1. It pays to be a regular. Pick a few restaurants and go there often, so you can be treated like family. You get better tables, and the waiter remembers how you like your salad or drinks.

My thought: This could backfire if you're a stingy tipper or hard to please.

2. Ask the waiter for help. Reichl asked if there was anything special on the menu. "It's a myth that if you ask questions they'll give you what the chef wants to get rid of," she told Roberts.

My thought: I don't always ask the wait staff for recommendations because I don't want to feel obligated to order that sauerkraut special or something out of my price range. But don't be afraid to ask questions, such as what is the "seasonal vegetable" or if the chicken is grilled or deep-fried.

3. Know what you're hungry for, what you need to enjoy your meal. Don't order a dish just because it was praised by the food critic or because it will impress the others with you. Order what will satisfy you.

4. Wear what you want. If a restaurant isn't hospitable to what you want to wear, don't eat there.

My thought: Although dining should feel relaxed, there are some places that call for more than cut-off shorts and flip-flops.

5. Share your food. When Roberts' seafood dish came out, Reichl asked him for a bite. And she gave Roberts a taste of her king crab. Sharing makes the experience more communal.

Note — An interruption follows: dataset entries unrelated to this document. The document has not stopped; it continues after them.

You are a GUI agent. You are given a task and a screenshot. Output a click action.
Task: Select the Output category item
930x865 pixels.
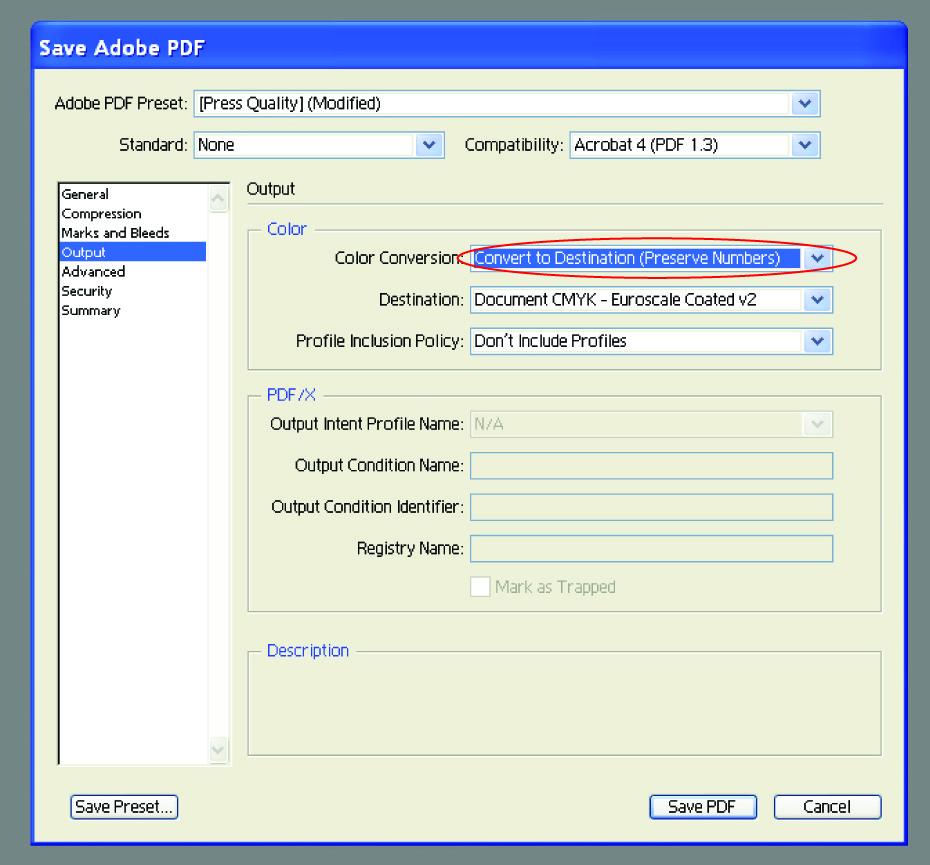point(133,252)
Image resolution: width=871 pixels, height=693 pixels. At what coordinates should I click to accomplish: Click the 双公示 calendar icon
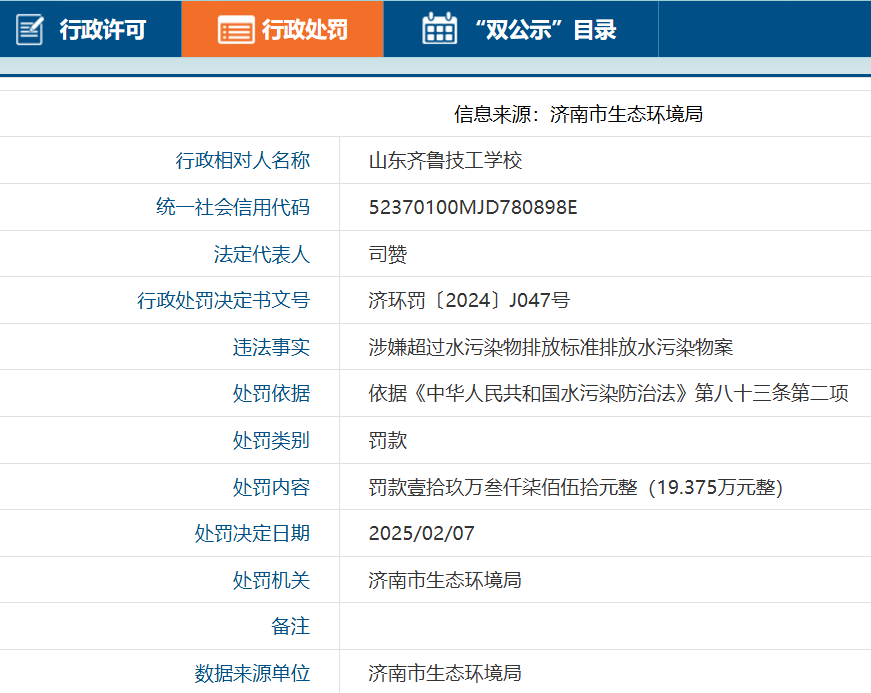(x=439, y=28)
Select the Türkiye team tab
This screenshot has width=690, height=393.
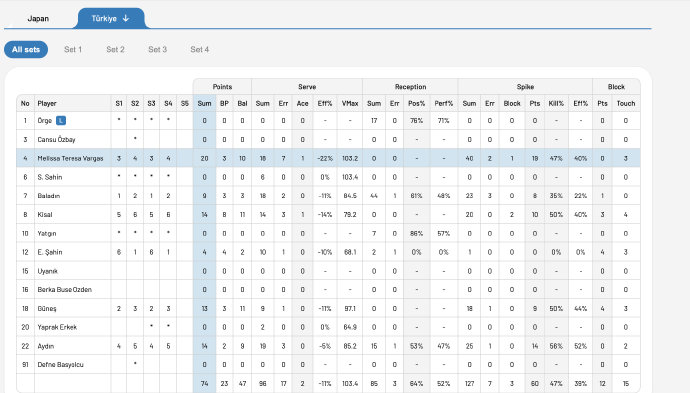[x=110, y=18]
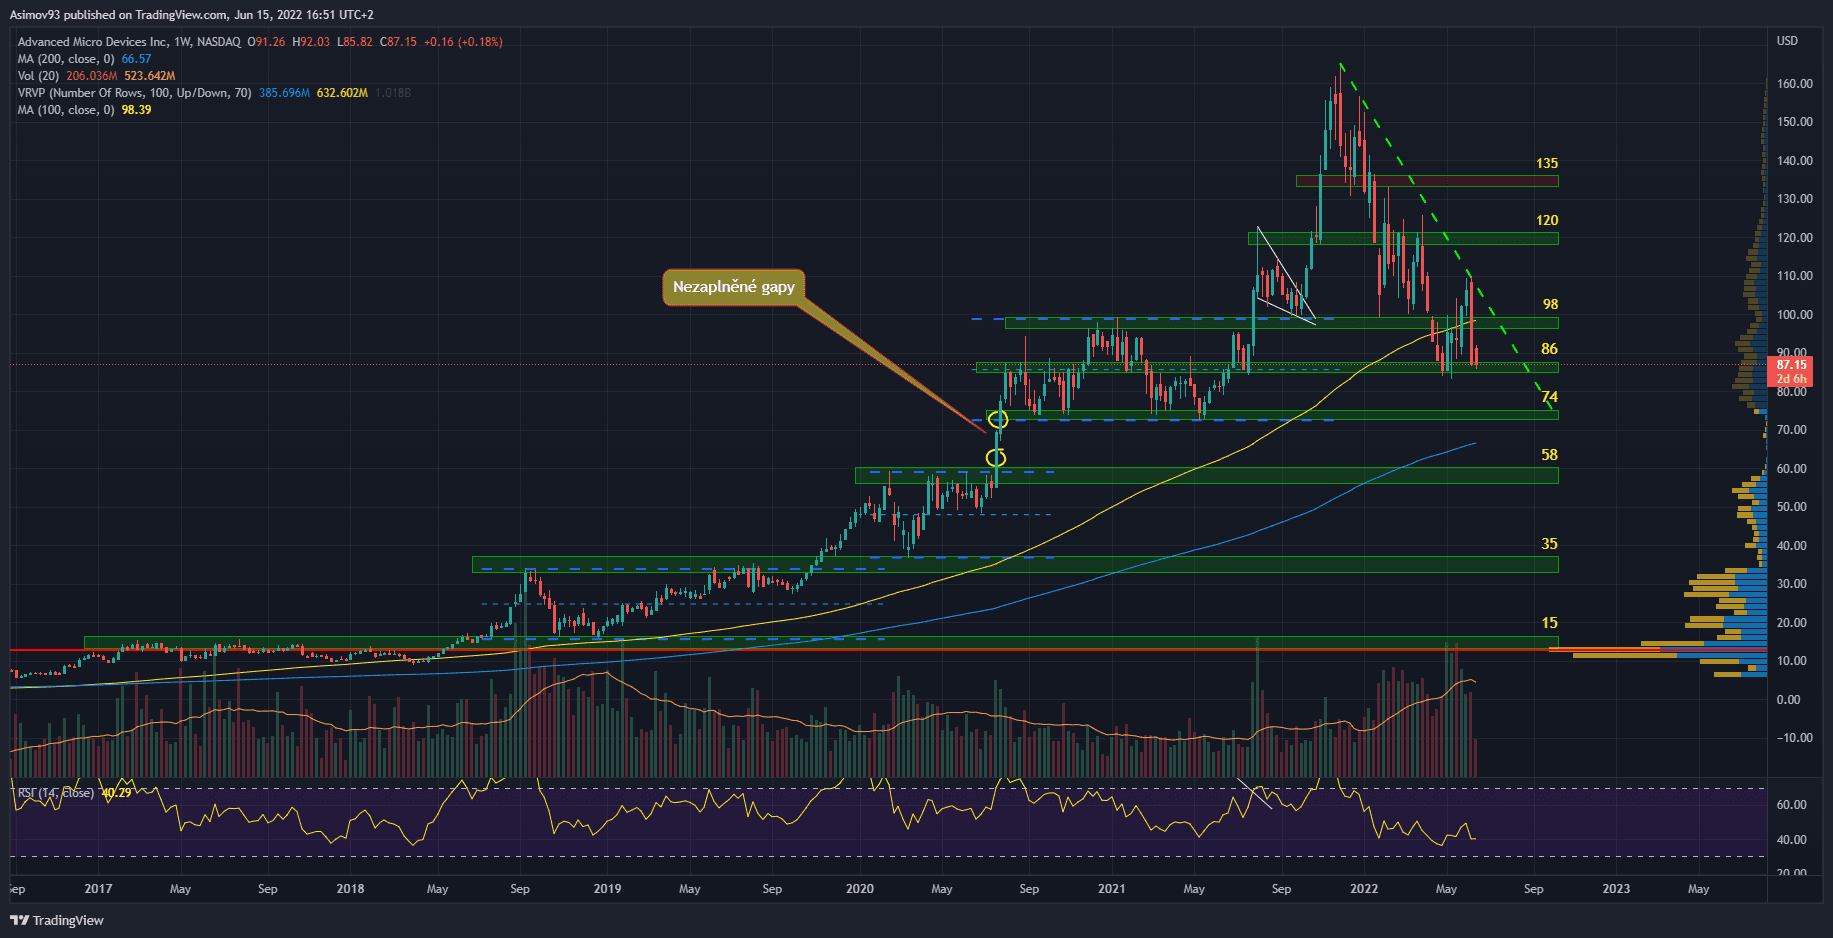Click the USD currency label on price axis
Screen dimensions: 1833x938
[1786, 41]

My thought: I like to share food, but I'm not happy with people who dig into my plate without asking.

6. Be intelligently critical. Reichl was specific in her assessments — the corn is "starchy, and it doesn't have much flavor," she told Roberts. Take the time to notice how a dish is composed, what flavors it contains, the freshness of the ingredients, the level of seasoning and the overall balance.

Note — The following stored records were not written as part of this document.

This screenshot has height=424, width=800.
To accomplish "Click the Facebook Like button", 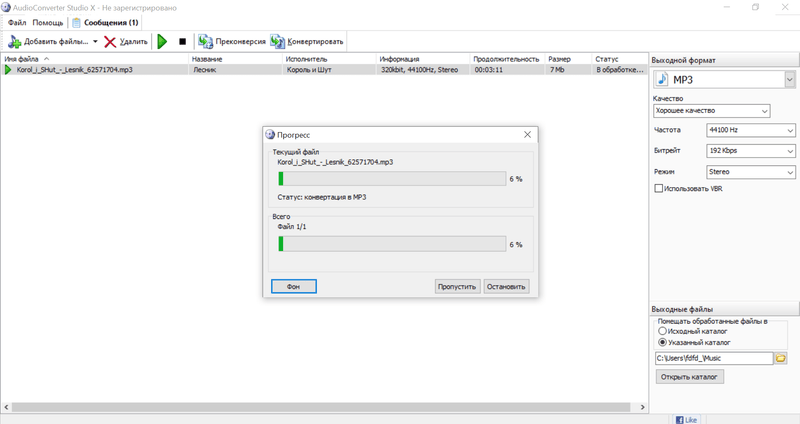I will [x=686, y=419].
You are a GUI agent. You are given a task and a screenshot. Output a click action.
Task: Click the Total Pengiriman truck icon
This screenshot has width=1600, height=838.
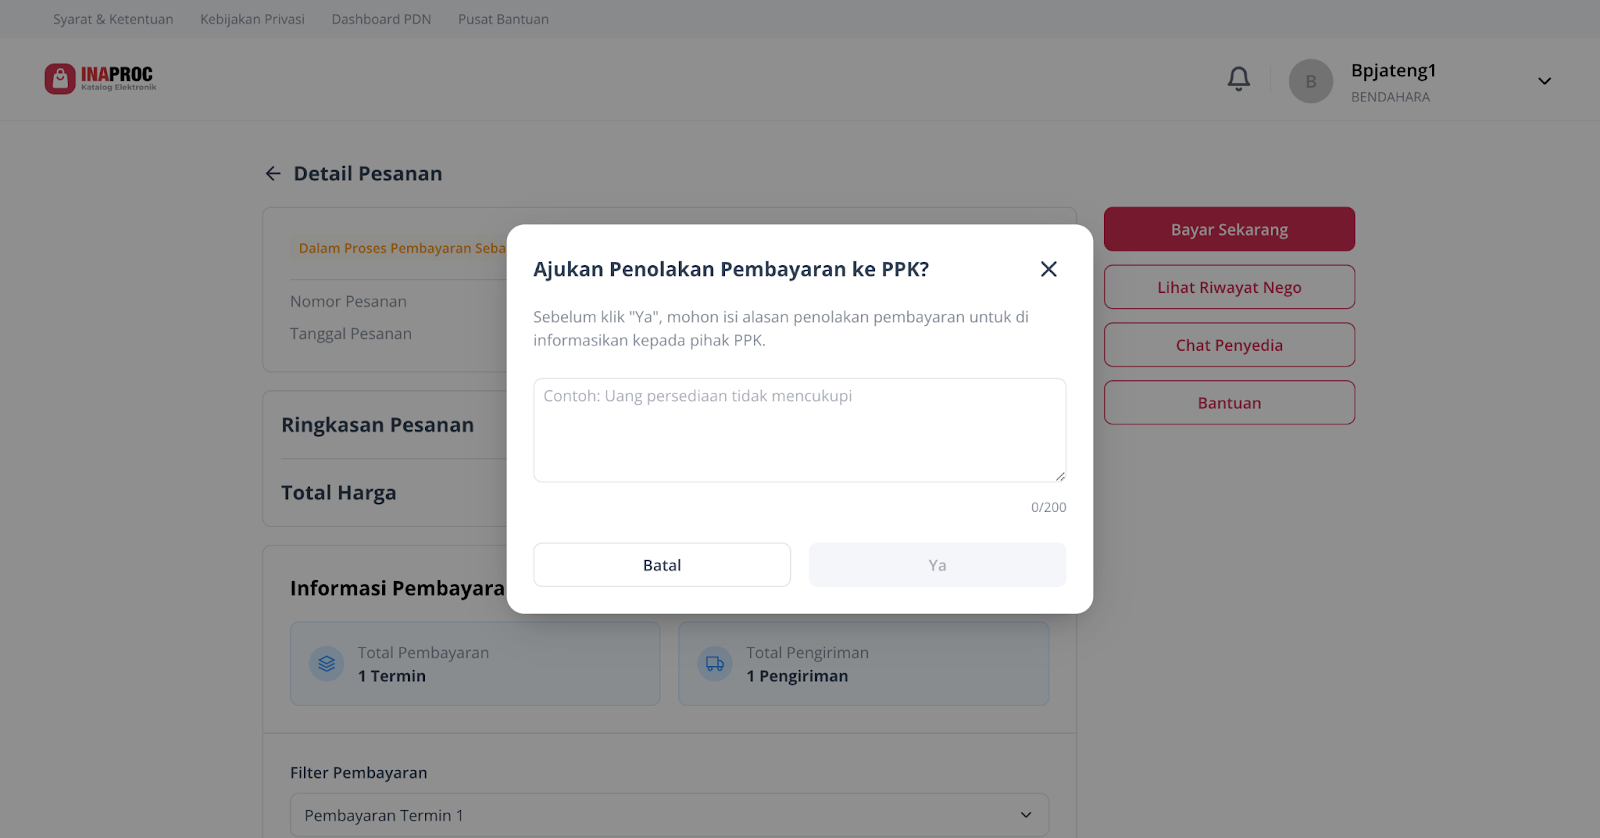(x=714, y=664)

7. Eat until you're full. Many meals are ruined by overeating, Roberts said.

My thought: If you hate to "waste" part of a -meal, ask for a take-home box. It will keep you from getting that uncomfortable, stuffed feeling.

8. Know something about the restaurant before you go. Nowadays it's easier than ever to check Web sites or newspaper reviews.

9. Don't order an item from every column unless you want to. It's too much food, says Reichl.

10. There are really no commandments, only suggestions. "There is no 'should' when it comes to dining out!" wrote Roberts. "This isn't about right or wrong, this isn't a test. This is about pleasure. This is a service industry. Nobody should be intimidated in a restaurant, ever."